There’s one major swerve in this research. The
report is not counting Netflix or Amazon viewership and other ad-free online sources because its audiences aren’t measured by Nielsen or comScore.
But among commercially
supported content suppliers, for example, the CAB report says that one more or less ordinary (but heavily repeated) television show -- HGTV’s “Property Brothers’’ -- had
slightly more ad impressions (2.36 billion) from all sources in September 2014 than did the 10-most-viewed YouTube channels combined (2.355 billion). That group includes Vevo, Maker Studios,
Machinima, Fullscreen, Zefr, Warner Music Group and Broadband TV.

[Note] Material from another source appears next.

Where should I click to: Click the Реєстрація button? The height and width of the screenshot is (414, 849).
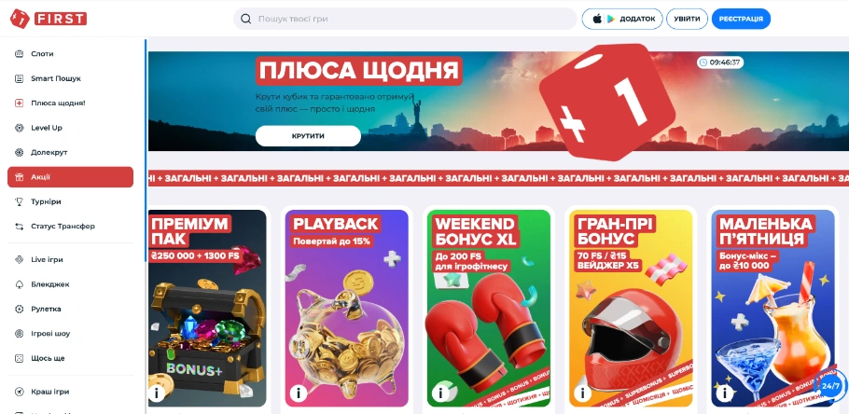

The number of ad impressions from watching just the Food Network in September equaled all the ad impressions on
YouTube that month.
“There is an environment of evolution. There’s some validity to that,” Cunningham conceded in an interview, emphasizing he wasn’t at all
trying to trash-talk digital media, but just trying to give a clearer view of what’s being watched. “The shift in viewership is really happening. It’s the size and pace we have to
pay attention to.”
But he said advertisers and marketers may be seduced by that changing tide and for now, overestimating it. After all, it’s all they hear
about.
“ ‘Dramatic headline’ is happening,” Cunningham quipped. “ ‘Dramatic conference-speak’ is happening.”
But, he
says, the research results show viewers overwhelmingly still choose “professionally produced content,” and that’s the milieu of television producers. Cunningham has taken to
referring to what he dubs “Attention Definition Disorder” as a condition in which marketers forget what it is that people are actually watching.
“Get Real”
says TV-related Web sites either lead or have multiple places in the “top 5” across important content genres online, including news, sports, food, kids, weather, comedy, gaming, home,
music and entertainment. It also dominates the top-ranked tablet apps in 11 content categories.

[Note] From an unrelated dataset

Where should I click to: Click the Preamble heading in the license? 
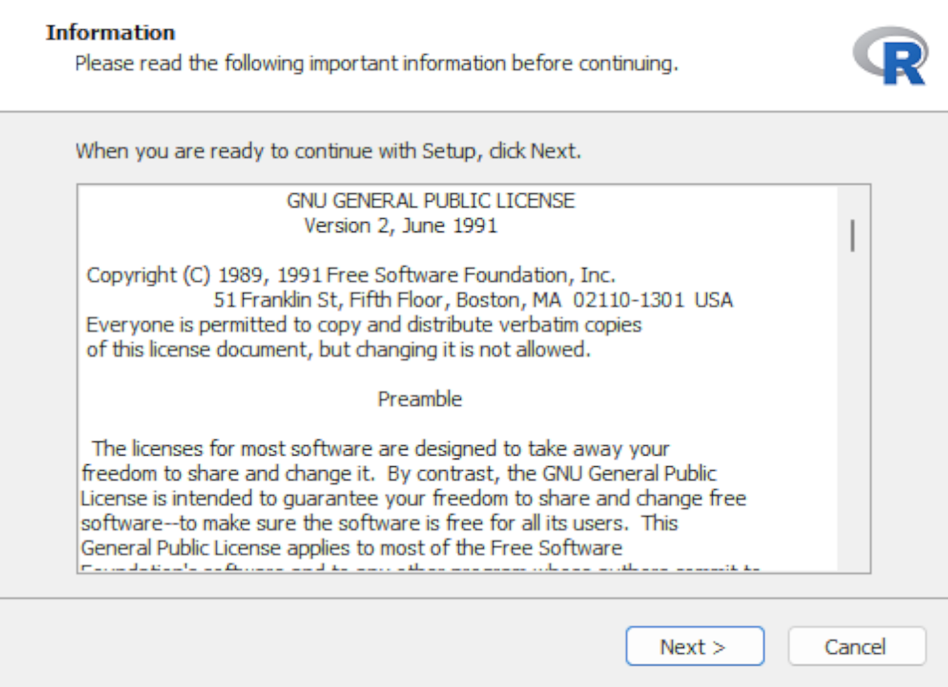click(419, 399)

The CAB research says the average viewer spent 5,361 minutes watching ad supported TV
content in September, compared to just 310.5 minutes on YouTube, which a graph notes is “primarily UGC,” or user generated content. That 95%-5% split is narrowed slightly to 88%-12% when
only measuring 18-24s.
One slide takes some of YouTube’s best known brands -- like Maker Studios, for example -- and lists about 30 of its channels in small type, and then
adds, “plus 1,000 more channels.”
The CAB’s point is that reach can’t be based on just adding up a lot of splintered one- or two-second views. Effective
campaigns, it would argue, can’t somehow forget mass audiences.

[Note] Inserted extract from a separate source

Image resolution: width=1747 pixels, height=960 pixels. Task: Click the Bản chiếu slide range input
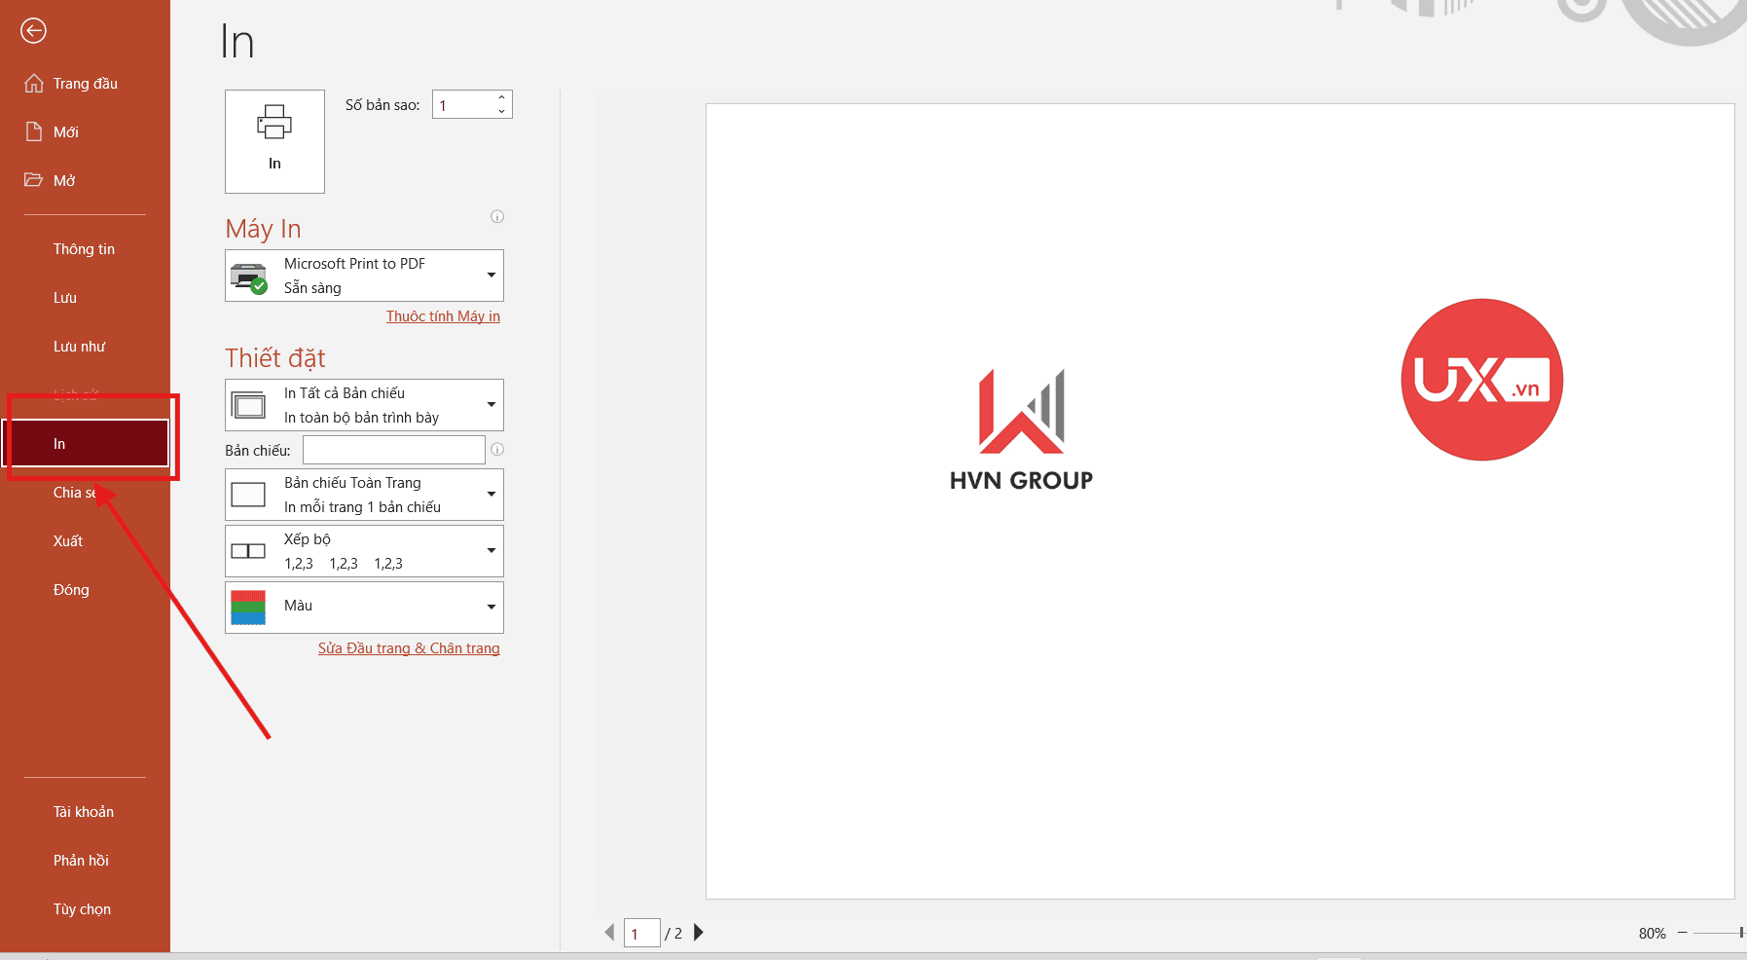[393, 450]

The report says, as a preface to one slide, that “The mistake is a mind-set or strategy that looks
to use the ad tech video brands as a surrogate, substitute or replacement for the multiscreen TV brands.”
Cunningham added, by phone: “The focus [by
online brands] is not on content. The focus is on ad tech. It’s on algorithm. It’s on precise targeting. It’s the magic in the data.”
When CAB takes its
48-slide media show to agencies, Cunningham said, it’s important to him that the numbers comes from established sources, like Nielsen and comScore. “That data is available on every
allocator’s dashboard,” he said. “These aren’t exotic conclusions. There’s a lot of Bill and Ted’s Excellent Research out there.”